This scene forms part of the altar image written by Ucchello for the Church of the Holy Spirit in Urbino. It is known that the master had to write the entire altarpiece, but after completing the lower panels, he refused the order, and he was handed over to the Dutchman Ios van vanesshove.
Traditionally, the scenes on the lower panels of the altar image were closely related to the main scene, depicted on the central panel. In this case, the main plot of the altar image is the establishment of the Sacrament of the Eucharist. Working on the central panel of the altar image, Ios van Wassenhove portrayed Christ giving his disciples bread and wine during the Last Supper. Paolo Uccello, in accordance with the main story, illustrated on the lower panels of the image a widely known story in the Middle Ages about a Jew-moneylender, who tried to abuse, over a cachet – that is, over a particle of the Body of Christ.

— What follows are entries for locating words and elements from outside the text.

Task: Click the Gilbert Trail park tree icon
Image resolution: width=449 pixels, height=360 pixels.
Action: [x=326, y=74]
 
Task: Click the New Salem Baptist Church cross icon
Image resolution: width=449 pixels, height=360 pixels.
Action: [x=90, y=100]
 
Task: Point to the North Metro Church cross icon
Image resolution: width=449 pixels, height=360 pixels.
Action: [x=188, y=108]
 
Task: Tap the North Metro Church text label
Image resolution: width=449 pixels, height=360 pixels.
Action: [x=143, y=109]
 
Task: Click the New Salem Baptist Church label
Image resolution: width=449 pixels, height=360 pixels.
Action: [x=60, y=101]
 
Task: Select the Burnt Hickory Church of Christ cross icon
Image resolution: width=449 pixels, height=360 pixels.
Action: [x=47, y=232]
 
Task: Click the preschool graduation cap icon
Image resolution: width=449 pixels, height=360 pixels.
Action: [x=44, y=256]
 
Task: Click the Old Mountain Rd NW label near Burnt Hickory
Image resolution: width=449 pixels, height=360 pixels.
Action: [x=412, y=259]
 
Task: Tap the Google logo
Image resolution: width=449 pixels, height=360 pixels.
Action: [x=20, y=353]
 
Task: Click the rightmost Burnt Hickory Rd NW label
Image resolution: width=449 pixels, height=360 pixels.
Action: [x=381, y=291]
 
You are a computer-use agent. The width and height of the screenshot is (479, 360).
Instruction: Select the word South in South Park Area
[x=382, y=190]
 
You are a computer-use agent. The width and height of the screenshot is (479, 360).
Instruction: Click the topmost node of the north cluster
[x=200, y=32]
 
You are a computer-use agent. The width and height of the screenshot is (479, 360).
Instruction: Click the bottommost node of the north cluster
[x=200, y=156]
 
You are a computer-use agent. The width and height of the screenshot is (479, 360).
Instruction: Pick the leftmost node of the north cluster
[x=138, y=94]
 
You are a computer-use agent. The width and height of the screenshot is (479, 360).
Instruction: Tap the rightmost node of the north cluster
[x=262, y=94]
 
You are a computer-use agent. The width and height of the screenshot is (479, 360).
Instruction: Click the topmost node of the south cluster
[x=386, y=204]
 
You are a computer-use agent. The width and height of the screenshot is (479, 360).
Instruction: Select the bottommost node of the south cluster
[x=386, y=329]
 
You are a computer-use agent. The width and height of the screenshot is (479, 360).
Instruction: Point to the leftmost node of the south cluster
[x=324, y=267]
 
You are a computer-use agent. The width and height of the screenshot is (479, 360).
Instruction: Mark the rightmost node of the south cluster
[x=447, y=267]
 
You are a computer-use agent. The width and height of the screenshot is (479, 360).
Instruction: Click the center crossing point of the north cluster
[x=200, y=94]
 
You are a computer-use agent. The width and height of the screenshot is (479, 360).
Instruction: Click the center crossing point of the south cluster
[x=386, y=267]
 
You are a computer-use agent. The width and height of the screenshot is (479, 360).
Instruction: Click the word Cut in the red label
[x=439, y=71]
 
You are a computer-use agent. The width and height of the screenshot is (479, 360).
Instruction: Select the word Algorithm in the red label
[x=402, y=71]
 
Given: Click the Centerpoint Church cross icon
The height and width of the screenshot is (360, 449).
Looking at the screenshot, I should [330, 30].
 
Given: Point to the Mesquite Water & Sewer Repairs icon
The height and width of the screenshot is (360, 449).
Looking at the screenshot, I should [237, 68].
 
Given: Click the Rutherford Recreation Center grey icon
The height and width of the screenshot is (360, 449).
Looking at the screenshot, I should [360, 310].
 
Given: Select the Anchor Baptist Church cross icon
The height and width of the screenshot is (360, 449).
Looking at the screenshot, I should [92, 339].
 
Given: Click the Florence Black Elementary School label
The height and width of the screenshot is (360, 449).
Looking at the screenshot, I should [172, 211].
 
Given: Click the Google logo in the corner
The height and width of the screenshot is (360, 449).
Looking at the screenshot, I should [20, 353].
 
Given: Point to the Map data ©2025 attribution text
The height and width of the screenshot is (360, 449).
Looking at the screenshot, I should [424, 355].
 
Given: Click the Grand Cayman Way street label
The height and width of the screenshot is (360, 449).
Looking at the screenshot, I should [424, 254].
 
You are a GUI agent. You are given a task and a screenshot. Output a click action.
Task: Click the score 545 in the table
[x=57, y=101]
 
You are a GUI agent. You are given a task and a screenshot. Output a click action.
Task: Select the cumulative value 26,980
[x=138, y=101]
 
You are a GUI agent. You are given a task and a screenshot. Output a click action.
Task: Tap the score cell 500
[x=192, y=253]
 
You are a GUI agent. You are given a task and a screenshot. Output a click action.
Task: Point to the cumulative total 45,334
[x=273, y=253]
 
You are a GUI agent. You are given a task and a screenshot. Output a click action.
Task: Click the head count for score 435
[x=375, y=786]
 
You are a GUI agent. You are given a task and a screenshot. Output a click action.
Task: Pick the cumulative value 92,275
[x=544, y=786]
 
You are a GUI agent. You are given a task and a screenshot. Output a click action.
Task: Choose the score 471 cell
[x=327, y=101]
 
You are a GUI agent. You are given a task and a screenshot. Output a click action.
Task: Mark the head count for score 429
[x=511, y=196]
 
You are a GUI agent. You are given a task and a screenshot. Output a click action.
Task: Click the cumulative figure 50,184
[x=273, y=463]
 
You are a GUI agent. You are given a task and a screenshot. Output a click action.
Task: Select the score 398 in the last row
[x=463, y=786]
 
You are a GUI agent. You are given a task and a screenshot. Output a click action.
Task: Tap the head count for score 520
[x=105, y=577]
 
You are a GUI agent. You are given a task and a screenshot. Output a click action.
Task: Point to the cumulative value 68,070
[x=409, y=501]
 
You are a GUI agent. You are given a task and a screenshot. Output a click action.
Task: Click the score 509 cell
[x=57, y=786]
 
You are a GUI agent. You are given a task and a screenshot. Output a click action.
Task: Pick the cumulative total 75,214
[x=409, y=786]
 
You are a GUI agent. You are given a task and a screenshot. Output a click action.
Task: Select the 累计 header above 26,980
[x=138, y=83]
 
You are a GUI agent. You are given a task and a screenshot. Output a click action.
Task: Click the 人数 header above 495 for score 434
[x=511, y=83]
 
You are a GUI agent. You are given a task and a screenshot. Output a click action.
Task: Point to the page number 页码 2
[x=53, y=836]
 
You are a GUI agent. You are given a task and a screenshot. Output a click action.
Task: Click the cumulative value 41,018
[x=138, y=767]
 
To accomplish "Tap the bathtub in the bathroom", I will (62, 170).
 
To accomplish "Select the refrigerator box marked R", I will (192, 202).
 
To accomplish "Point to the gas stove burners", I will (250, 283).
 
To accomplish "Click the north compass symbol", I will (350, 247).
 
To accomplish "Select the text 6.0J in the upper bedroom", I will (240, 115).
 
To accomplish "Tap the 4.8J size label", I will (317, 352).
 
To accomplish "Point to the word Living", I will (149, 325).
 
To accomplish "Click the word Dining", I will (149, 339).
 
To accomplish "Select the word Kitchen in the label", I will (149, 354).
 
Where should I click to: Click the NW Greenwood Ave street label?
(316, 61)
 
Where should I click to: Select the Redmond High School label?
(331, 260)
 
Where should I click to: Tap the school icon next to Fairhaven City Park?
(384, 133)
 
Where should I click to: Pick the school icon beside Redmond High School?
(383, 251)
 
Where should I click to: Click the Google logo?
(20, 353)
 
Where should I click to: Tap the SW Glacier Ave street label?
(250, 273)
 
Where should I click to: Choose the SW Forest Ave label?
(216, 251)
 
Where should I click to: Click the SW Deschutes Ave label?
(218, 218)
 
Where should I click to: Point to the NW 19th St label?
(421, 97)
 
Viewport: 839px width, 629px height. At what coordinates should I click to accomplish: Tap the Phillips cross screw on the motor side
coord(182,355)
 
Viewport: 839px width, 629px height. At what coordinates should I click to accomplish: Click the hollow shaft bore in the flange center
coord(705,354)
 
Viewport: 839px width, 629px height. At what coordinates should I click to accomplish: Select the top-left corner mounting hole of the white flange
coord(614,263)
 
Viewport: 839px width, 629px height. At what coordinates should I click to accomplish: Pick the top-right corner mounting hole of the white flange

The essence of it is as follows. A certain poor woman, wishing to redeem her cloak, which was mortgaged by a usurer, gave him, after his long pleas, a veil, stolen in the church. The Jew, in order to scold the Christian shrine, wanted to burn the cachet. But as soon as he set fire to this small piece of bread, blood miraculously came out of him. The unmasked Jew was arrested and, together with his whole family, was burned at the stake for his sacrilege, and the woman who stole the cot was hanged.